### TASK DATA

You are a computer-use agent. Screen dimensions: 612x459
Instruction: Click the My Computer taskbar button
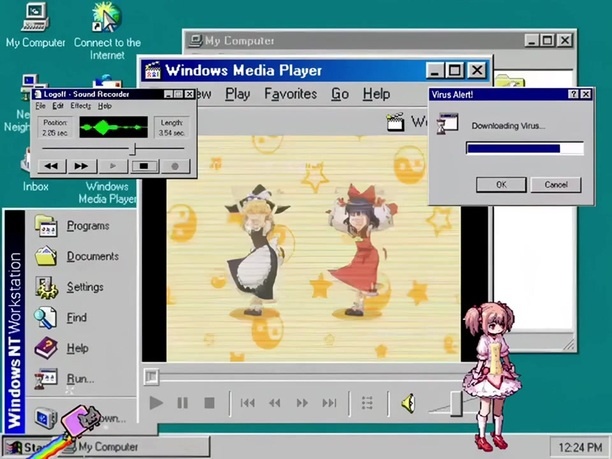(x=108, y=447)
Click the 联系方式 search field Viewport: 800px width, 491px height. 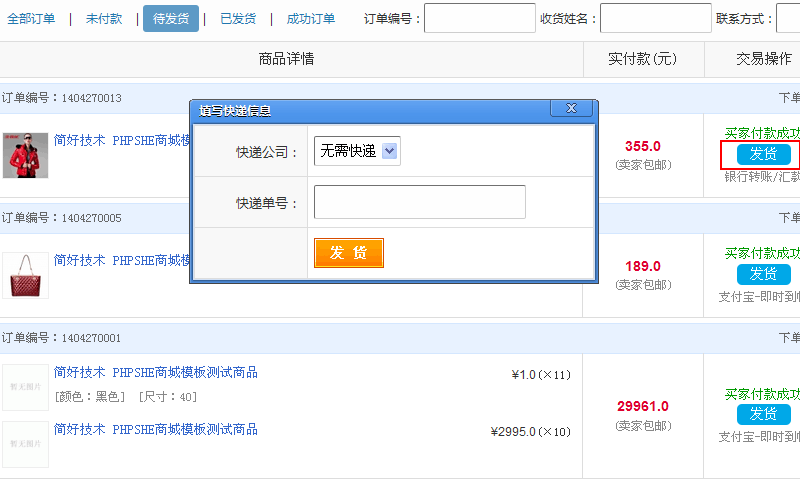click(x=788, y=19)
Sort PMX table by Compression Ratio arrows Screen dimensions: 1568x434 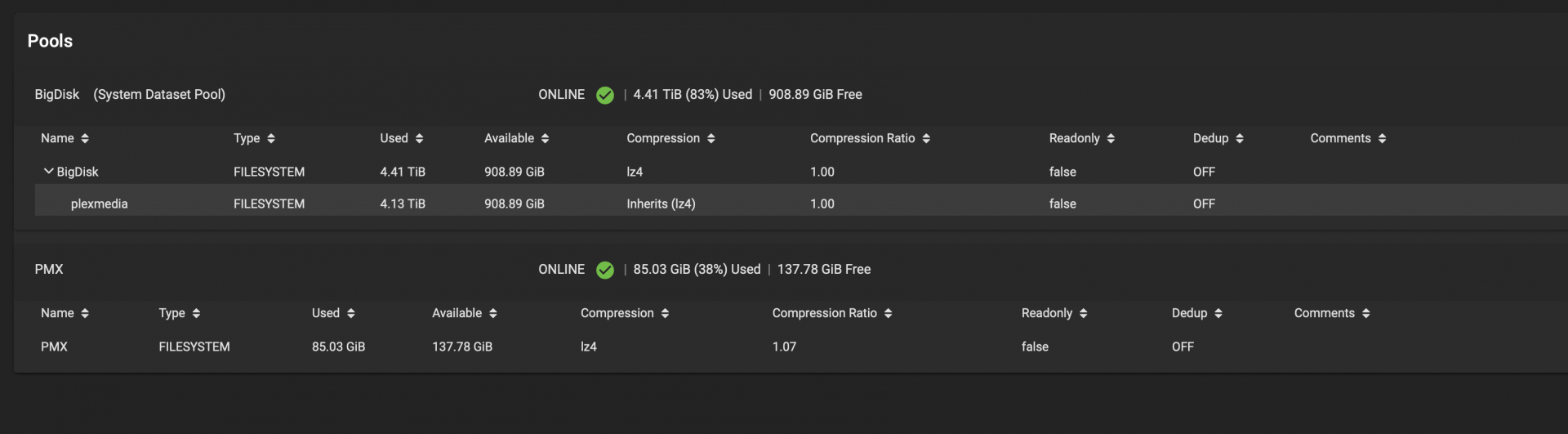pyautogui.click(x=888, y=314)

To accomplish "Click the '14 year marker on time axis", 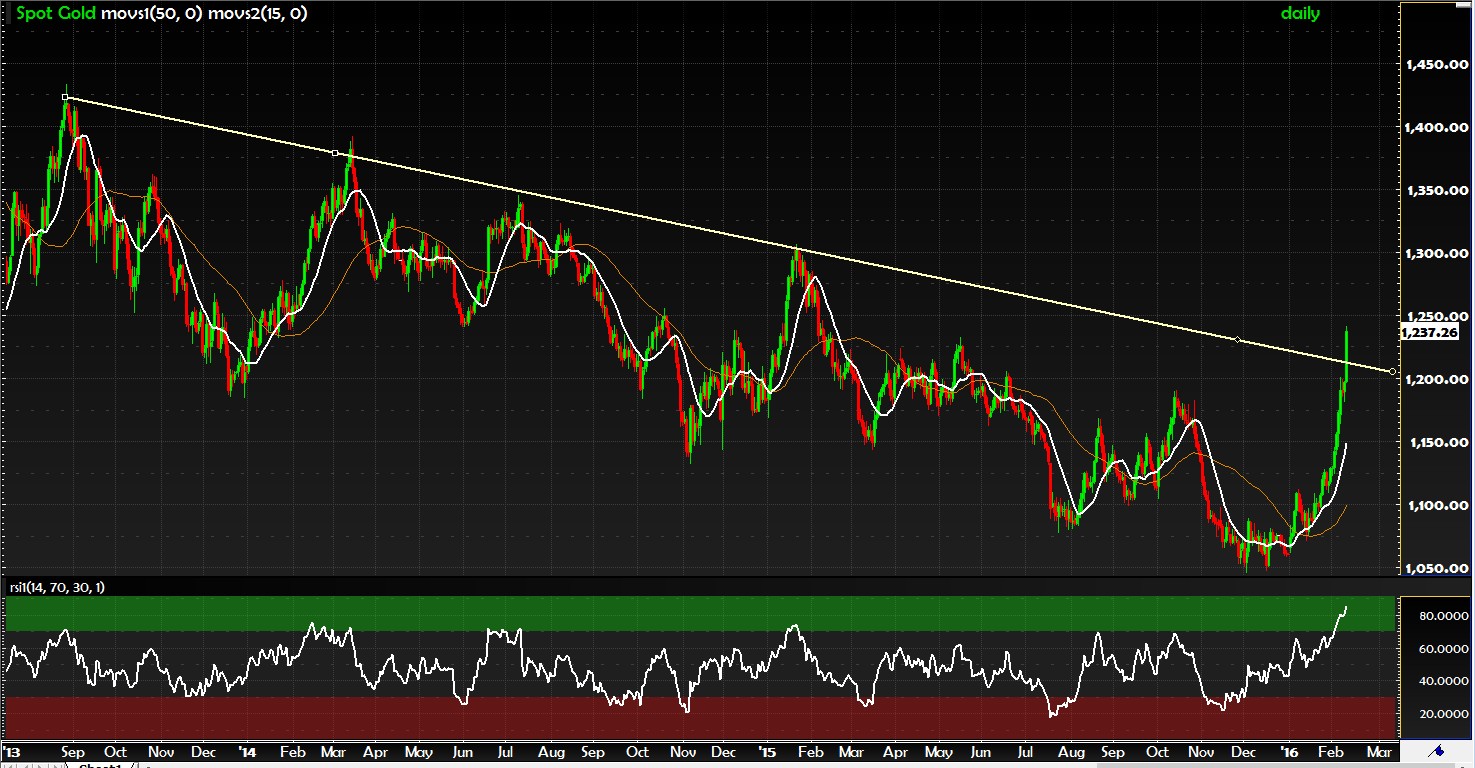I will (x=248, y=751).
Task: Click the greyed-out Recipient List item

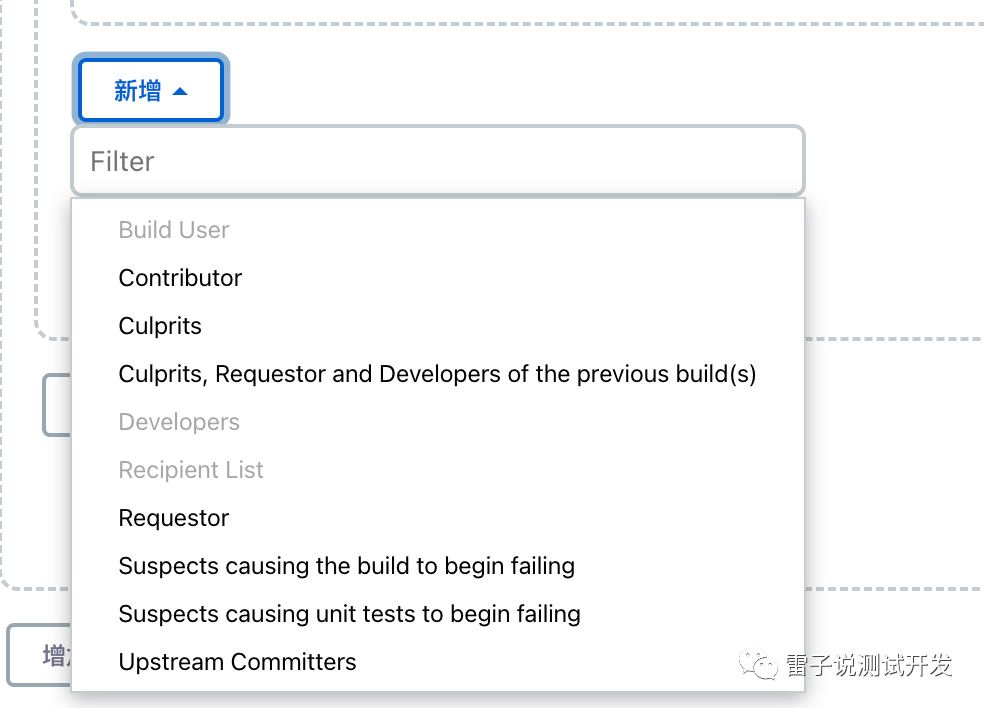Action: click(x=191, y=470)
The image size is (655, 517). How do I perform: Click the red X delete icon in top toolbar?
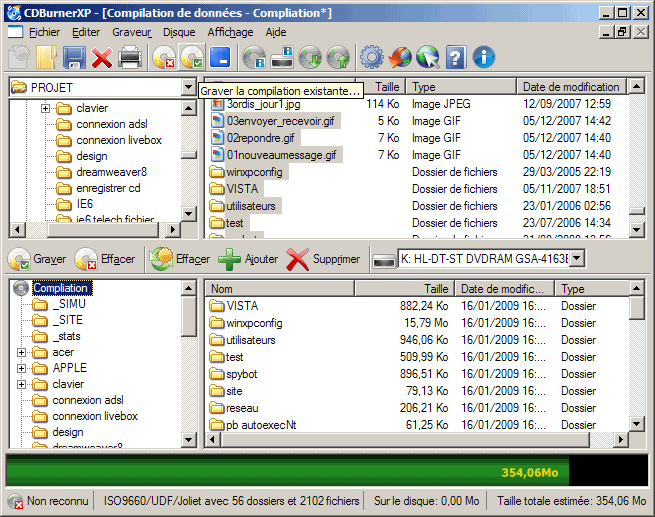[x=102, y=57]
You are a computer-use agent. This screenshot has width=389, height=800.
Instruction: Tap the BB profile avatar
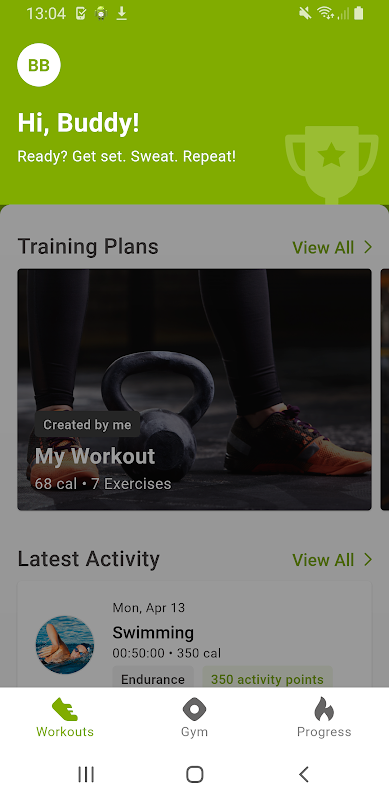click(x=39, y=65)
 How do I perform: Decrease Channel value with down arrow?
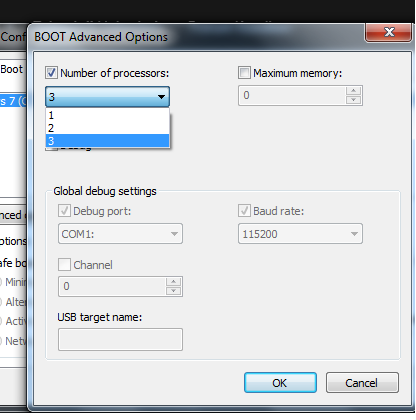pos(173,291)
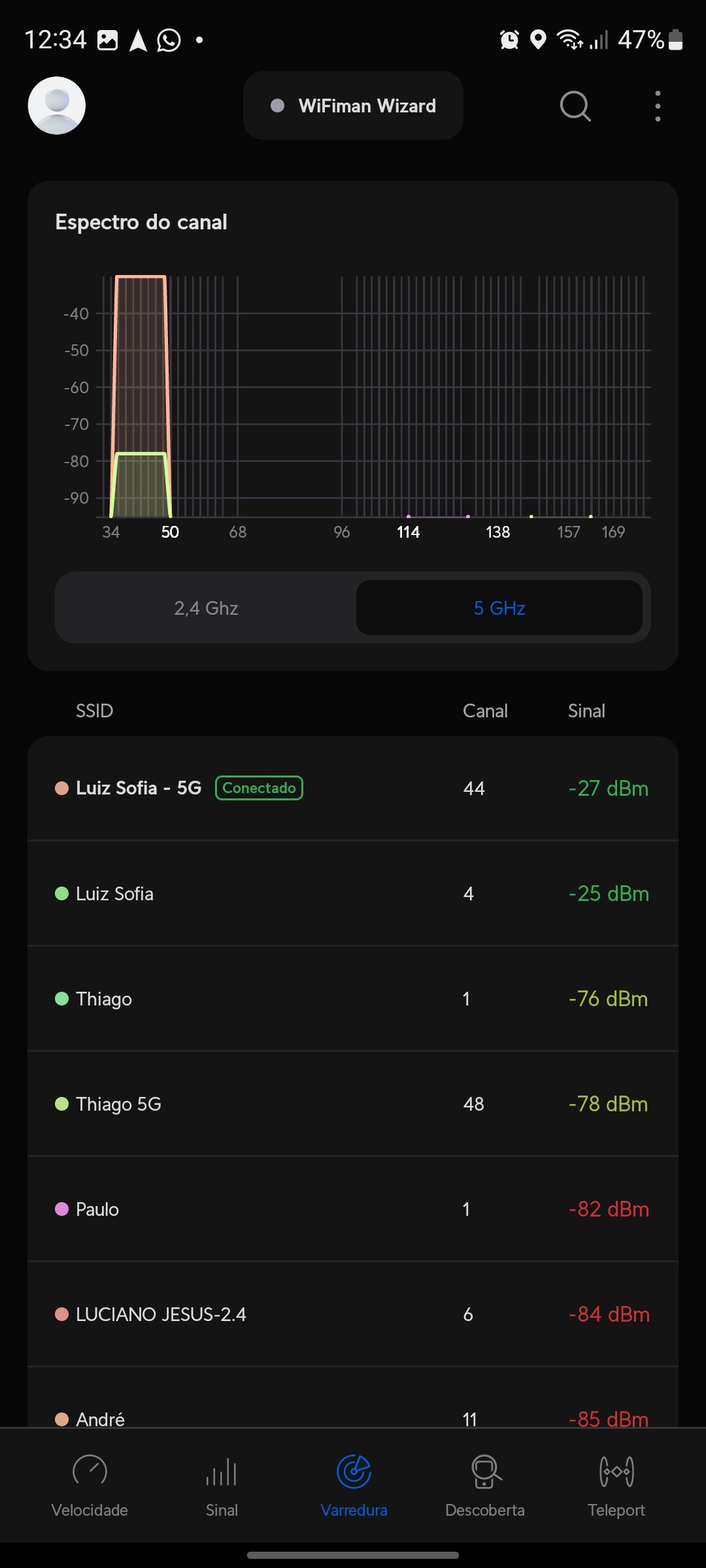This screenshot has width=706, height=1568.
Task: Open LUCIANO JESUS-2.4 network row
Action: point(353,1315)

### ABOUT THIS TASK
State how many lines in the entries above include the word "agent"; reply with the number alone.

### RESULT
2